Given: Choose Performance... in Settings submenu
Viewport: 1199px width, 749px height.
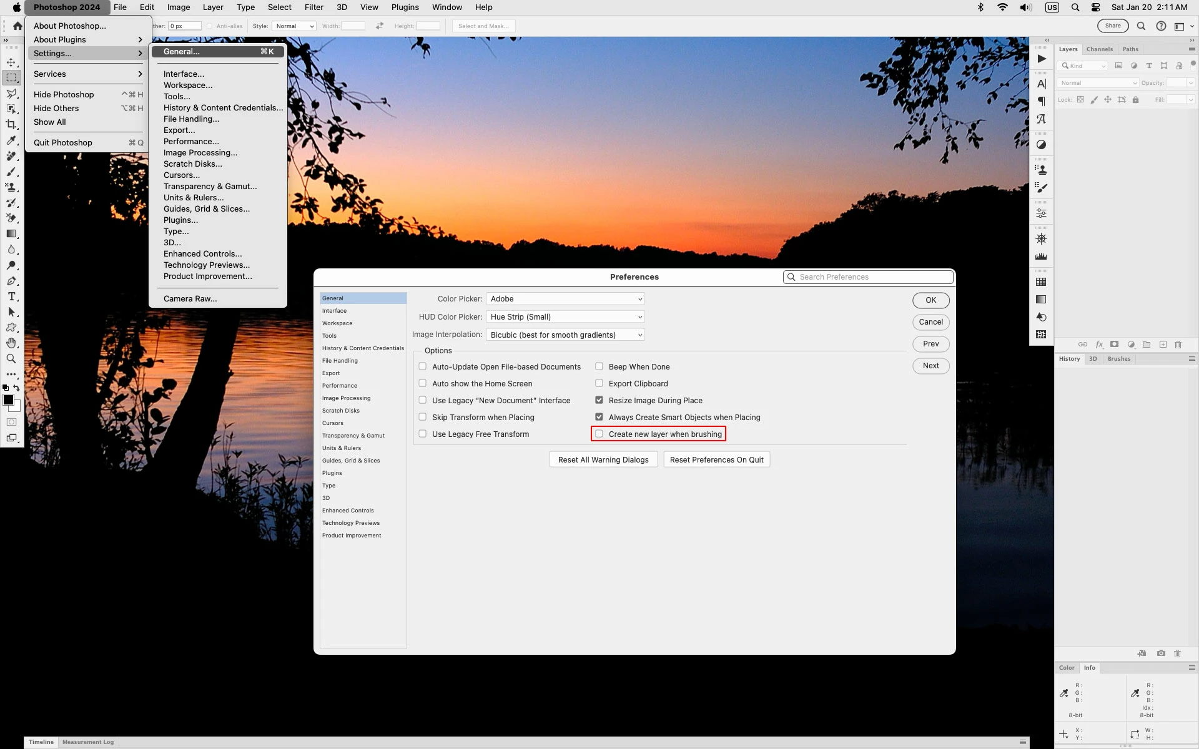Looking at the screenshot, I should coord(191,142).
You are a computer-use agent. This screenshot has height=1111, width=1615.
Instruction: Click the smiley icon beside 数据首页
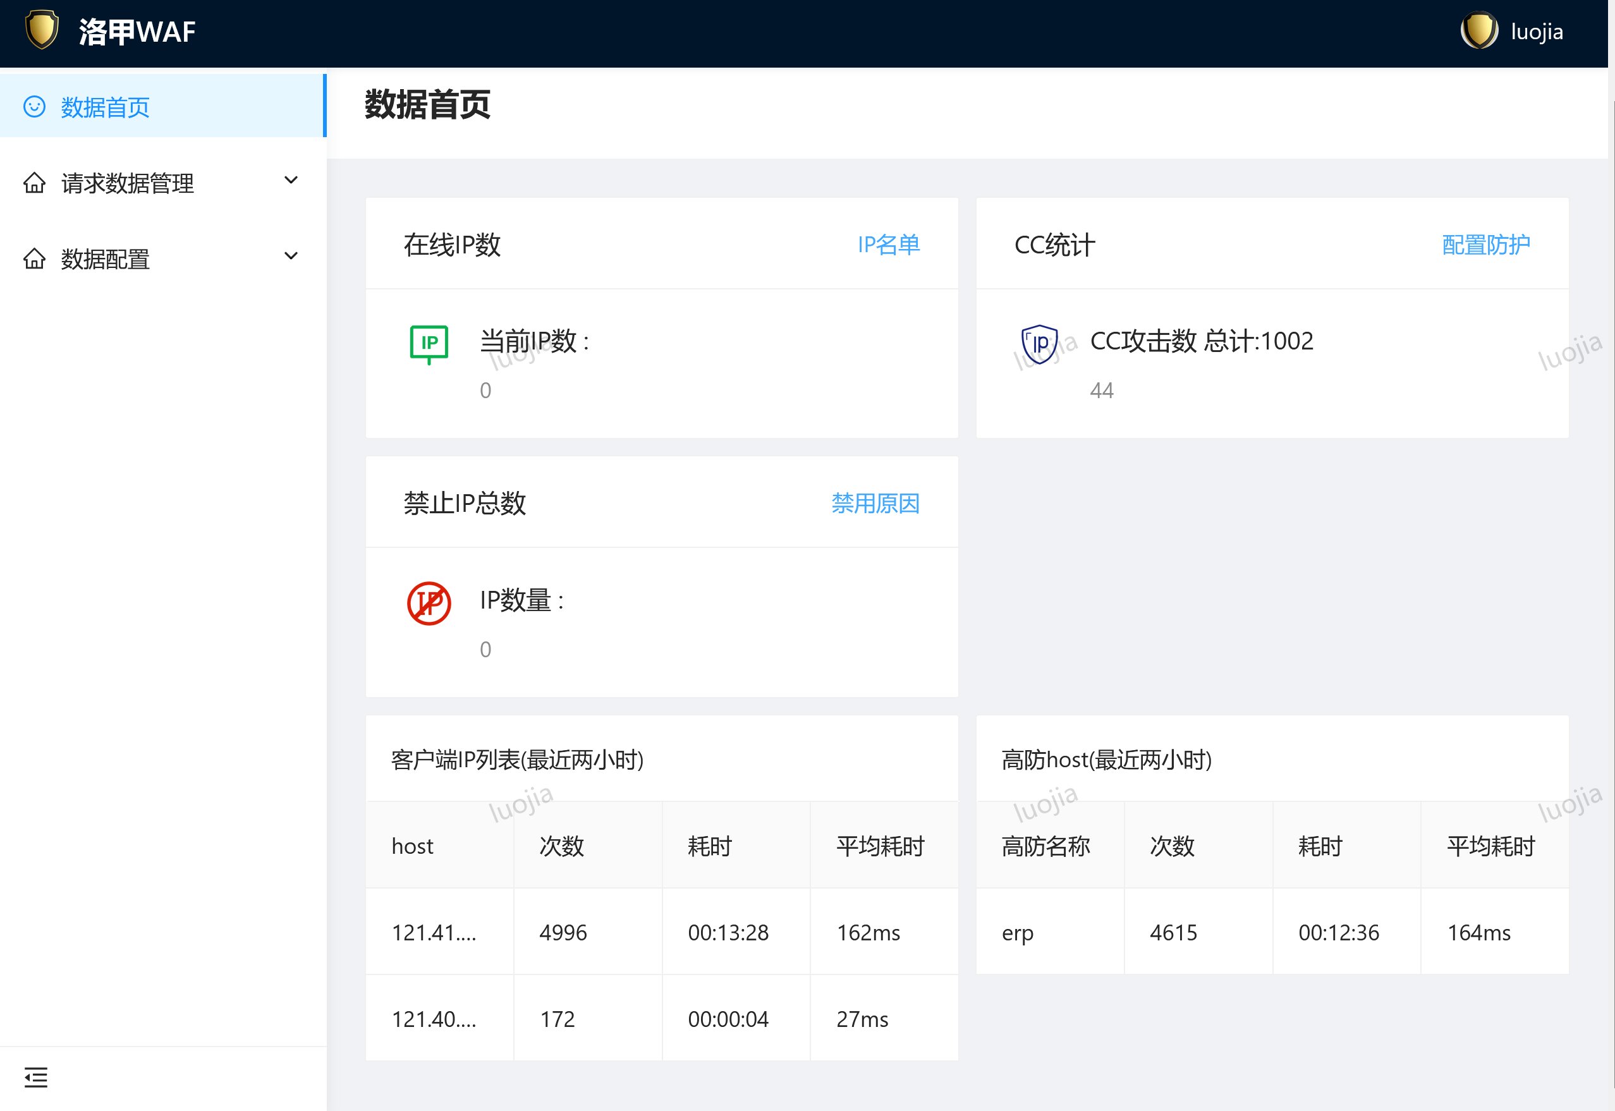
------------------------------------
WORK TO COMPLETE.
From the first line to the last, copy the listing above exactly and leave out the images.

EXERCISE RESULT.
Given: Choose Performance... in Settings submenu
Viewport: 1199px width, 749px height.
Looking at the screenshot, I should coord(191,142).
You are a computer-use agent. This screenshot has height=1111, width=1615.
Instruction: Click the smiley icon beside 数据首页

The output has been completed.